== Exercise instructions ==
Look below for the line with "The width and height of the screenshot is (861, 459)." and the line with "Click Publish edits button"; repeat exactly those two lines and all lines between them, but no pictures.

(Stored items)
*** Block opens ***

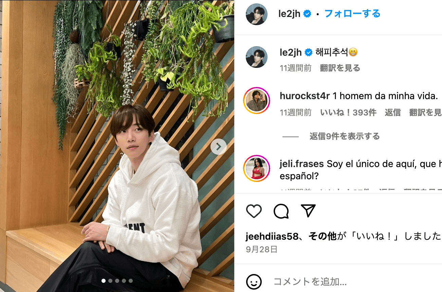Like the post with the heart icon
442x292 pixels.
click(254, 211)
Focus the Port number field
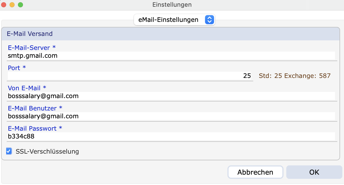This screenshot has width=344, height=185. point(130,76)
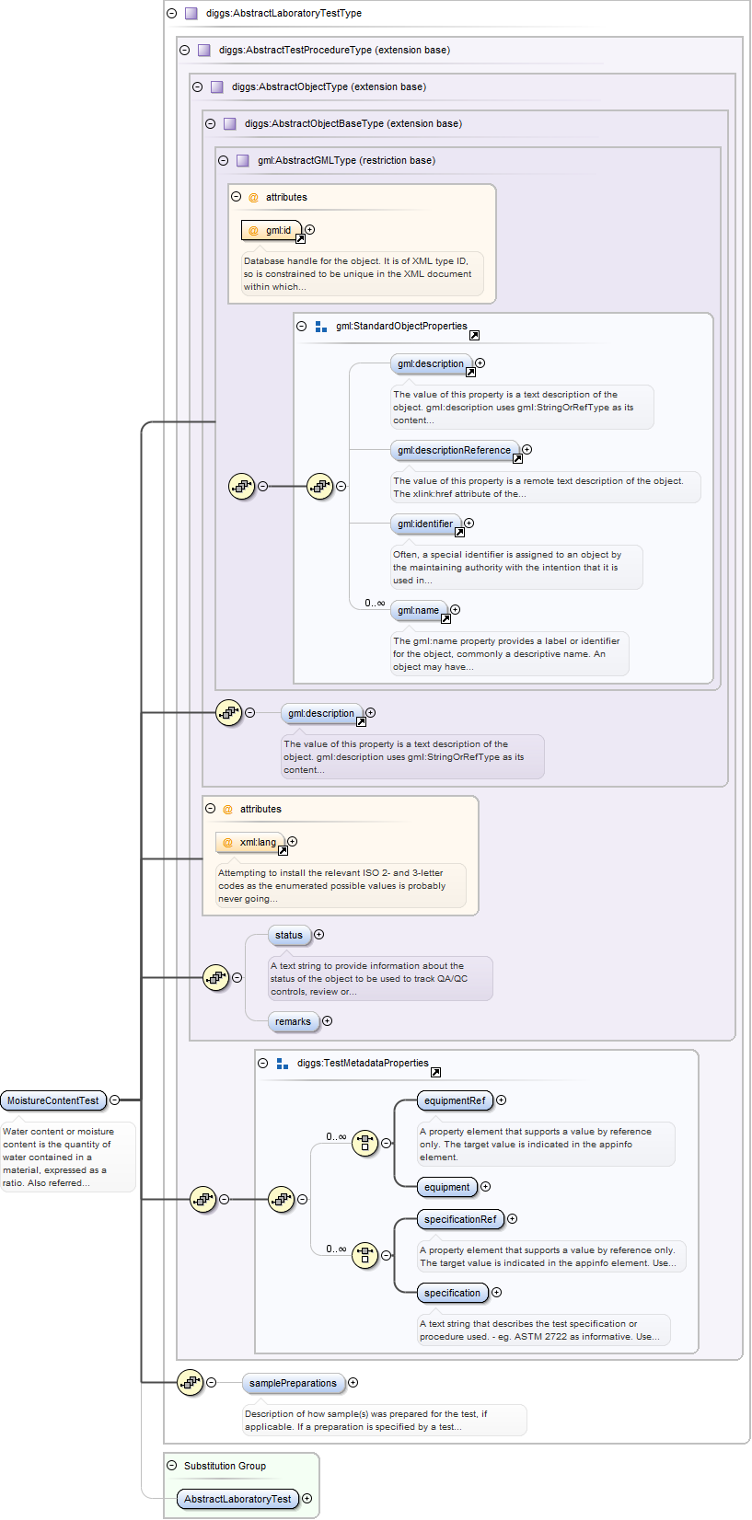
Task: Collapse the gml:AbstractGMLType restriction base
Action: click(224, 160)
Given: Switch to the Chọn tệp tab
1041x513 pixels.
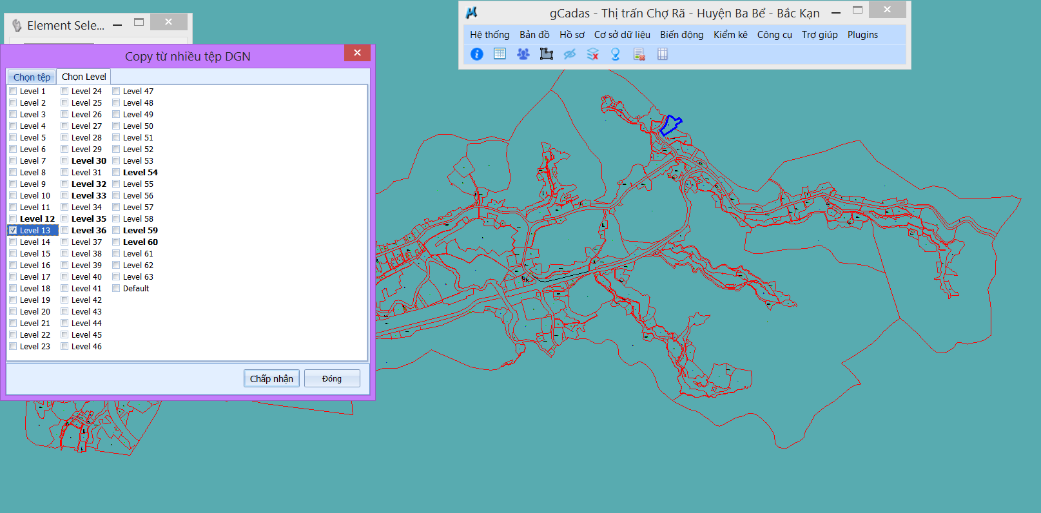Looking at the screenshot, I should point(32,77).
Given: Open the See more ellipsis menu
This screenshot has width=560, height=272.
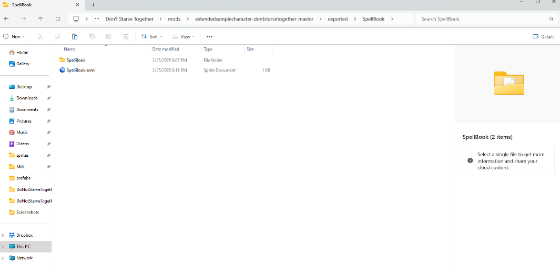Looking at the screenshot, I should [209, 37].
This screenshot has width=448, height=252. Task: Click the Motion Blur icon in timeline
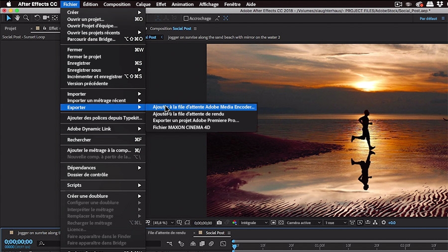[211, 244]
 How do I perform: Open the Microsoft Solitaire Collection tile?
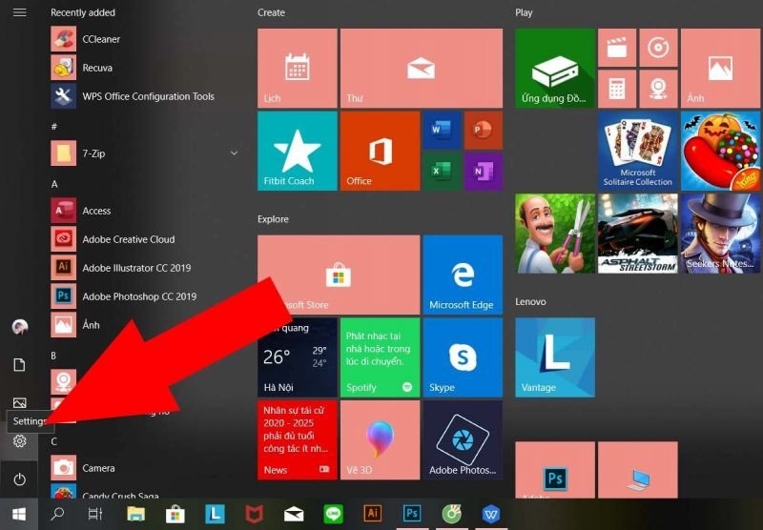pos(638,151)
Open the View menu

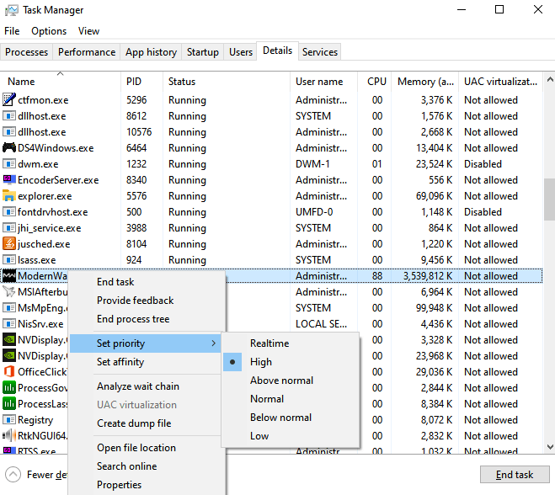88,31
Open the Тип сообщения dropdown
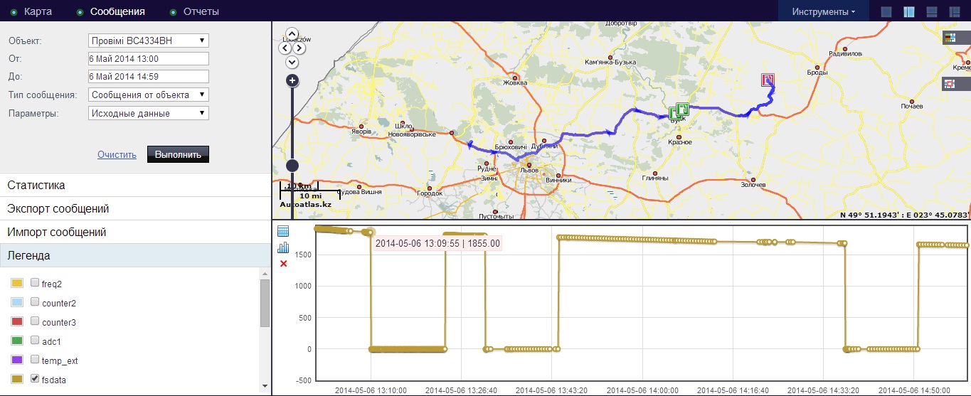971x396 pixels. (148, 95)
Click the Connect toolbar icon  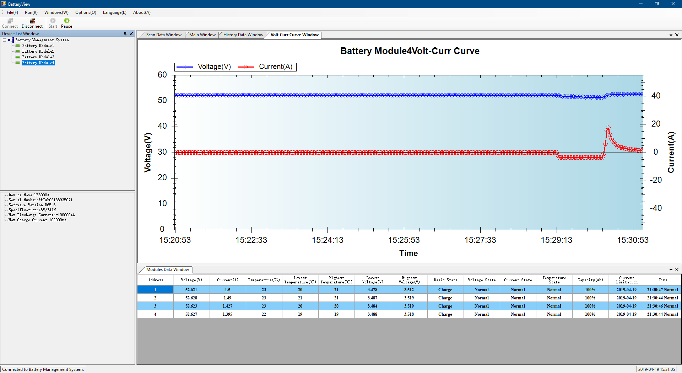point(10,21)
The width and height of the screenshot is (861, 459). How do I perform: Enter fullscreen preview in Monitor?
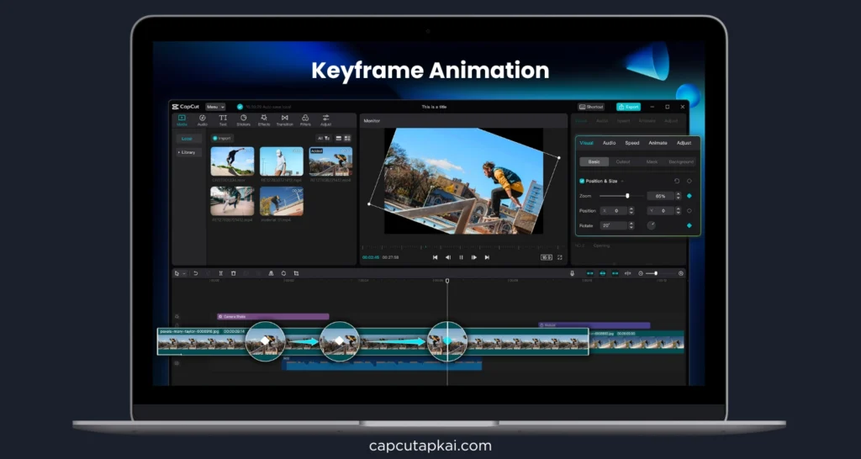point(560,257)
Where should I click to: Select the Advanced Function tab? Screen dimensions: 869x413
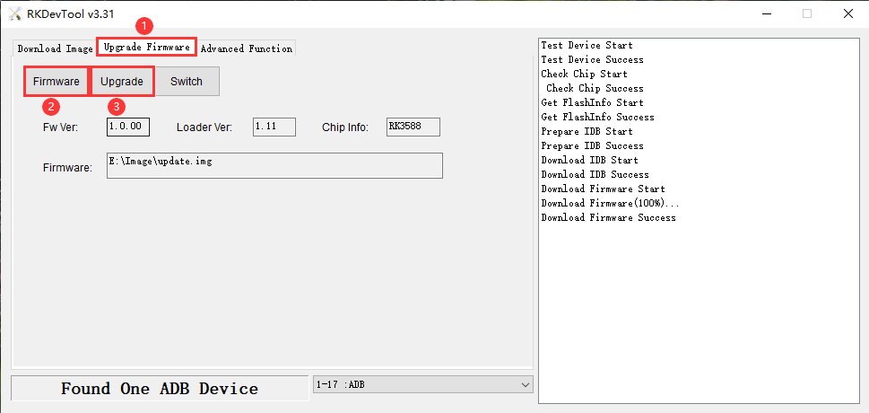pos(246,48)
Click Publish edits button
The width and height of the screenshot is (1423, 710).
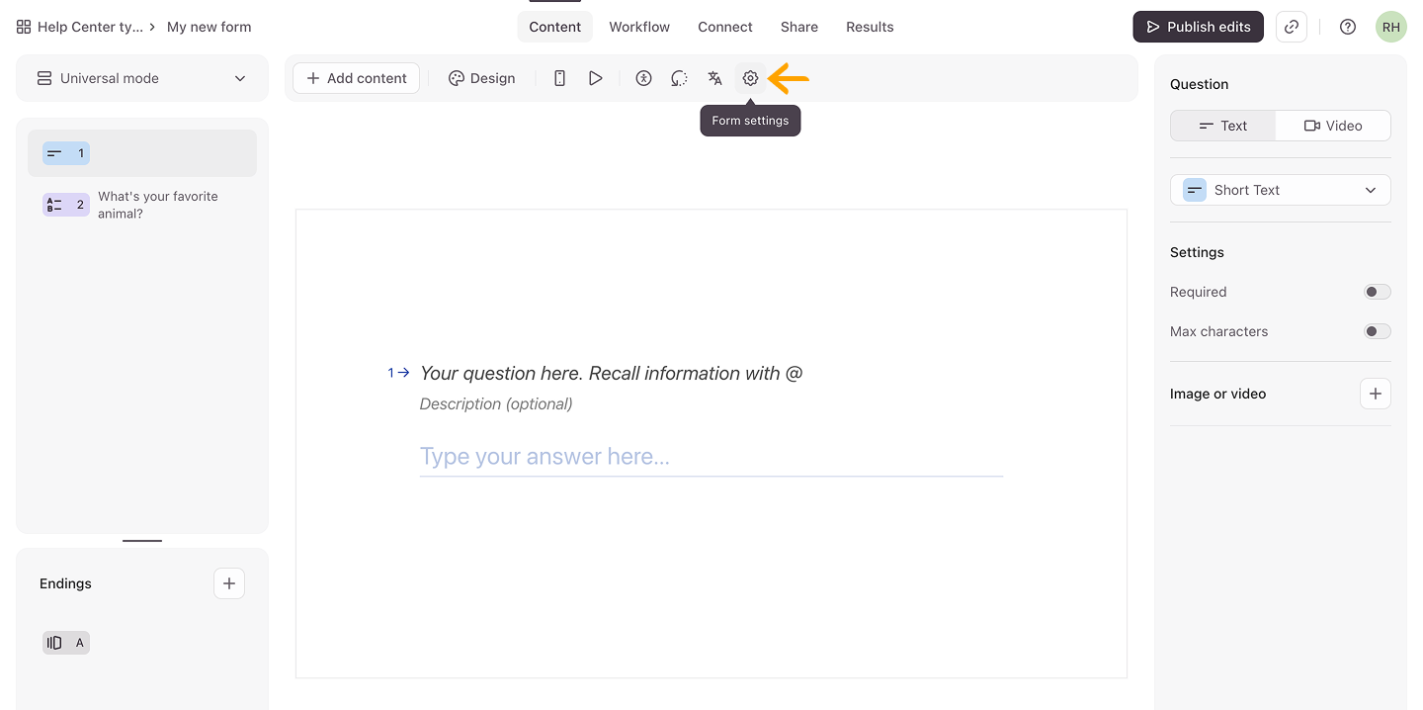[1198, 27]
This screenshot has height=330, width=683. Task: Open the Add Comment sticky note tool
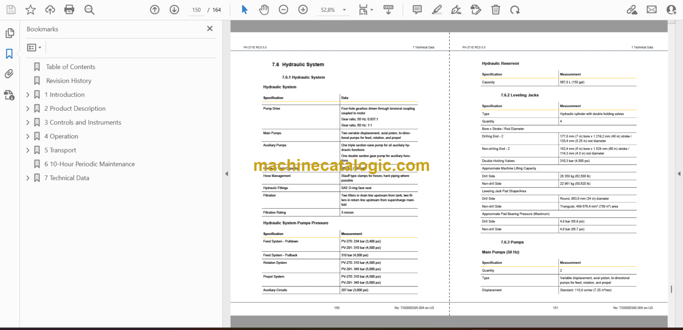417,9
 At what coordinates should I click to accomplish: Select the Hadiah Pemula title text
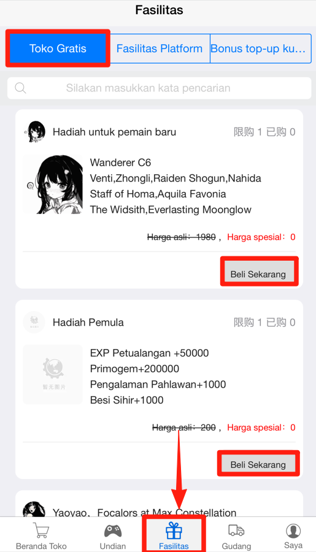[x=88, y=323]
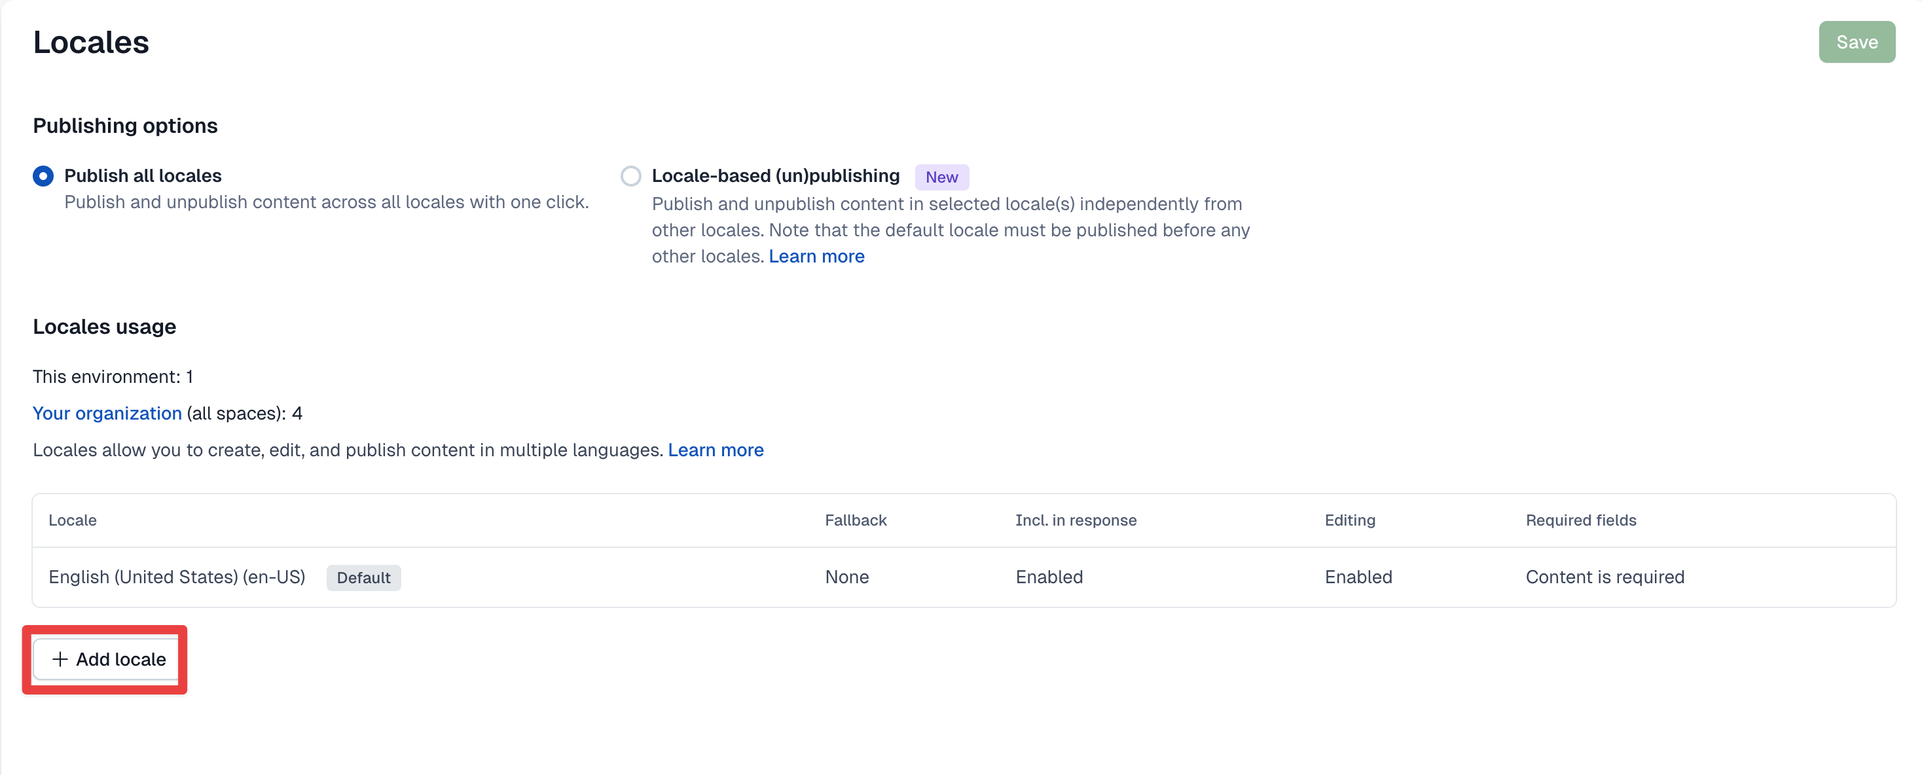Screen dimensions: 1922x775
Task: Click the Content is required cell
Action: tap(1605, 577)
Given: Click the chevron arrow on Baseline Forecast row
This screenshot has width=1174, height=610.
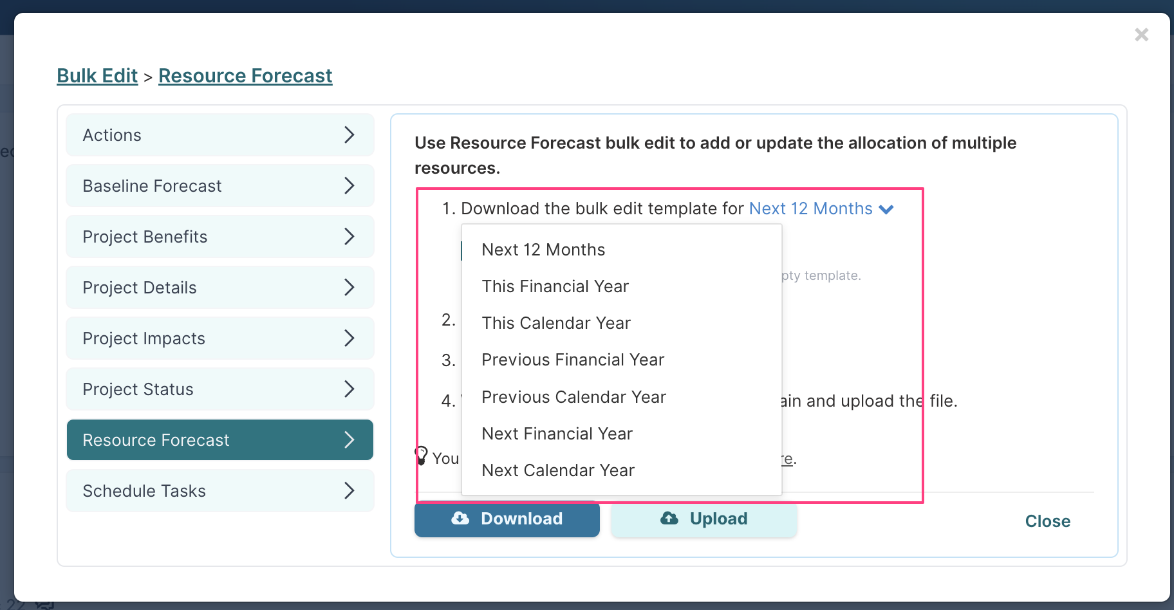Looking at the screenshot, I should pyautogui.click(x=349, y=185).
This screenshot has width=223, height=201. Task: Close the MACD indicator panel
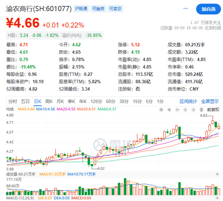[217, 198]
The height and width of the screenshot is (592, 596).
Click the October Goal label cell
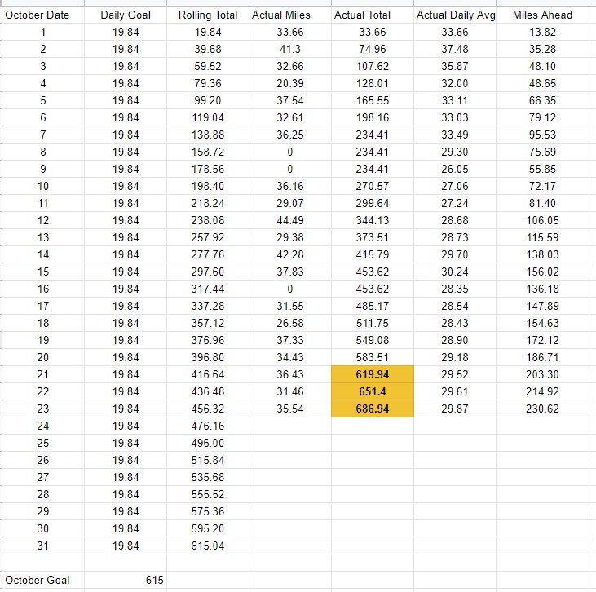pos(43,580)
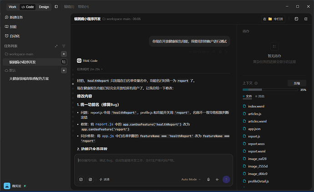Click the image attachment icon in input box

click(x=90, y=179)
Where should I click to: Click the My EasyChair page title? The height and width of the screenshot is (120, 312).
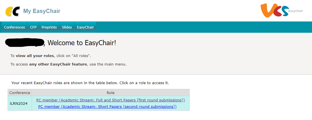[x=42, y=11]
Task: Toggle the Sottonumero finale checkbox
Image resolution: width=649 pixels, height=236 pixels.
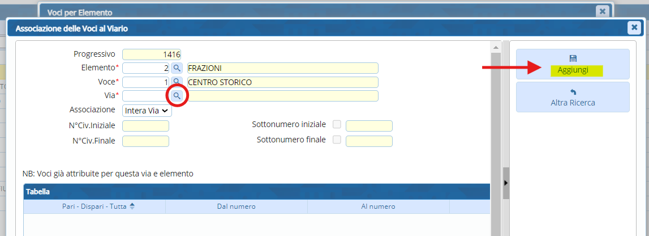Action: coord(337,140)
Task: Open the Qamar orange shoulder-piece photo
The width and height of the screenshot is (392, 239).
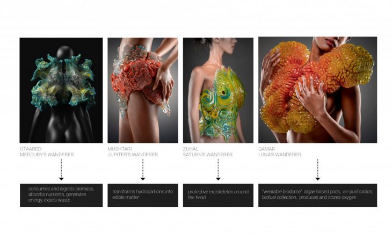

*** Block closes ***

== Solved problem ==
The width and height of the screenshot is (861, 459). How do I perform: Enter fullscreen preview in Monitor?
point(560,257)
Where should I click to: Select the Advanced Function tab? Screen dimensions: 869x413
pos(246,48)
Click Publish edits button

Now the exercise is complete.